[Pointing records for text and elements]
☆ ☆ ☆ ☆

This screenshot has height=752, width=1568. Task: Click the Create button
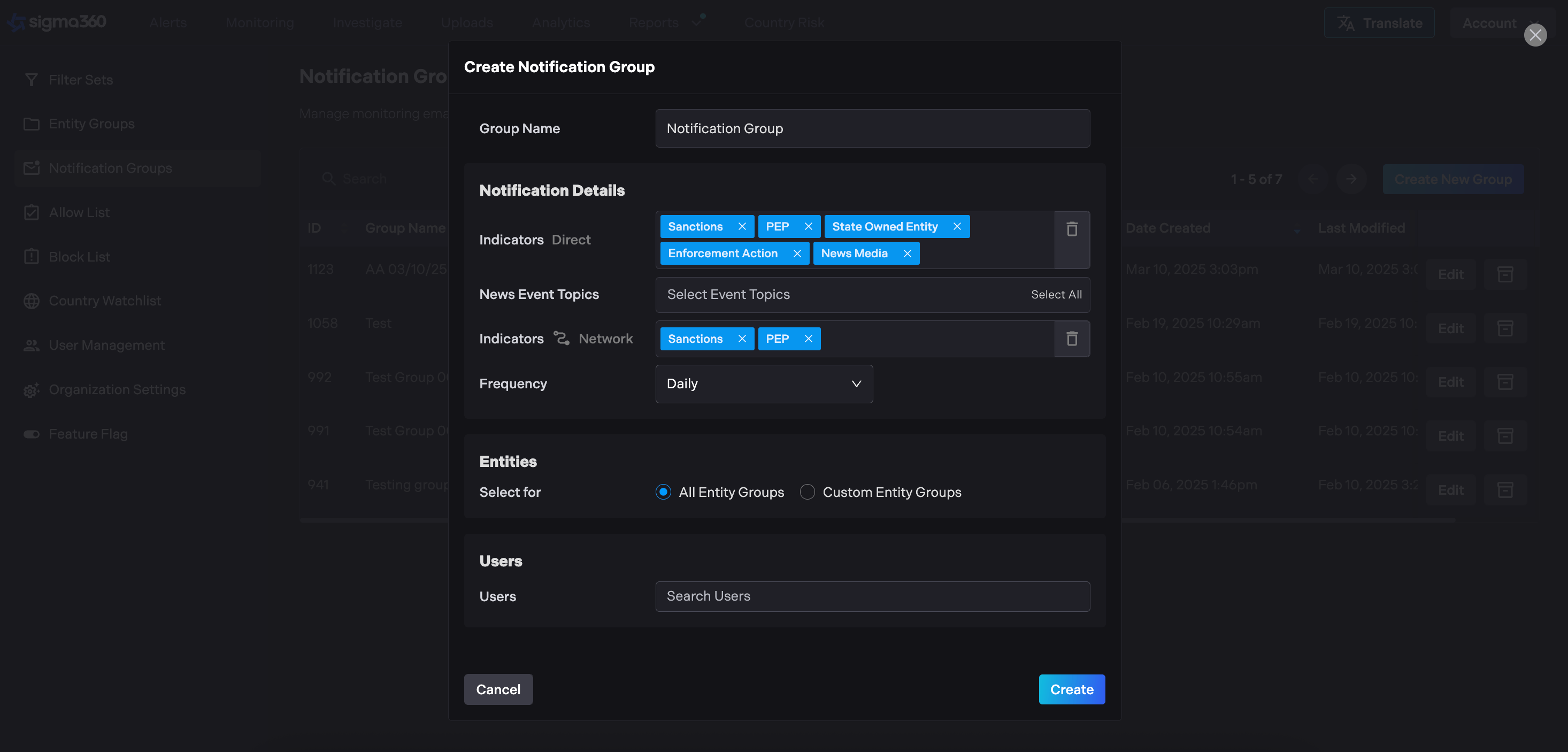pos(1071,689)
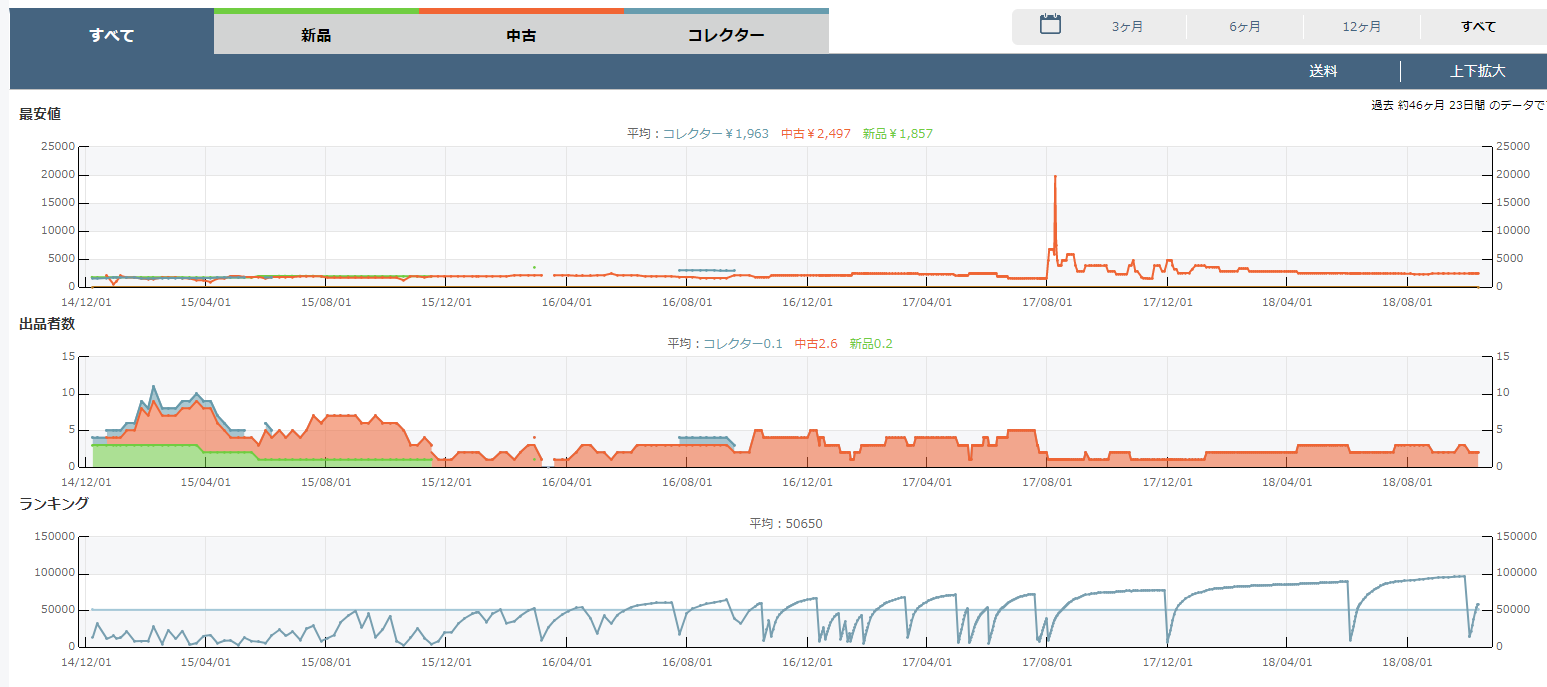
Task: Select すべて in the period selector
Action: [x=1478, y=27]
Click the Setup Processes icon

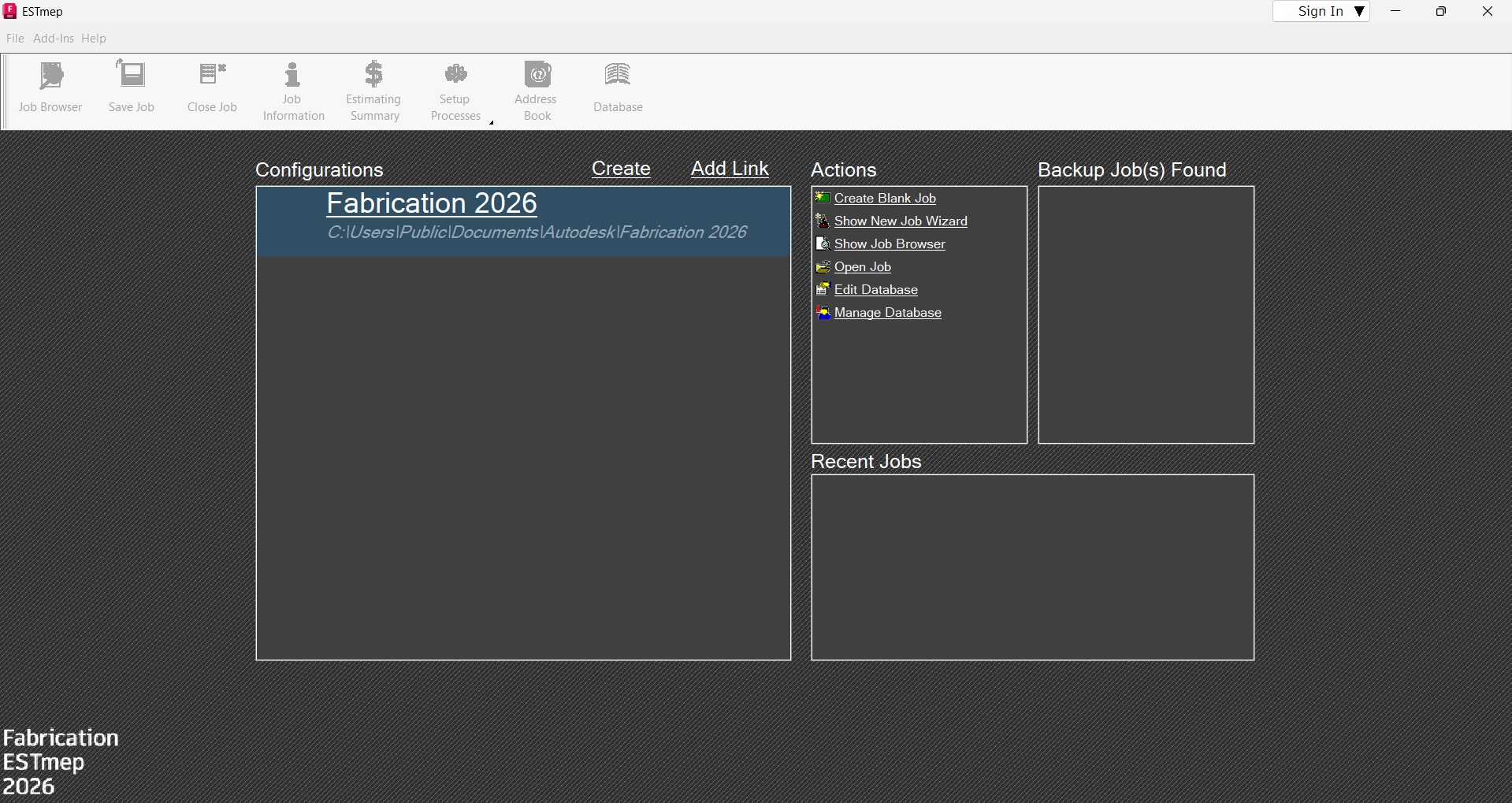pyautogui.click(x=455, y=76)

☆ ☆ ☆ ☆

* **DIRECTIONS**: Copy every line of the records word for word, and leave out the pictures.

* **CORRECT RESPONSE**:
This screenshot has height=752, width=1568. Task: Click the Create button
pos(1071,689)
Task: Select すべて in the period selector
Action: [x=1478, y=27]
Click the Setup Processes icon

pyautogui.click(x=455, y=76)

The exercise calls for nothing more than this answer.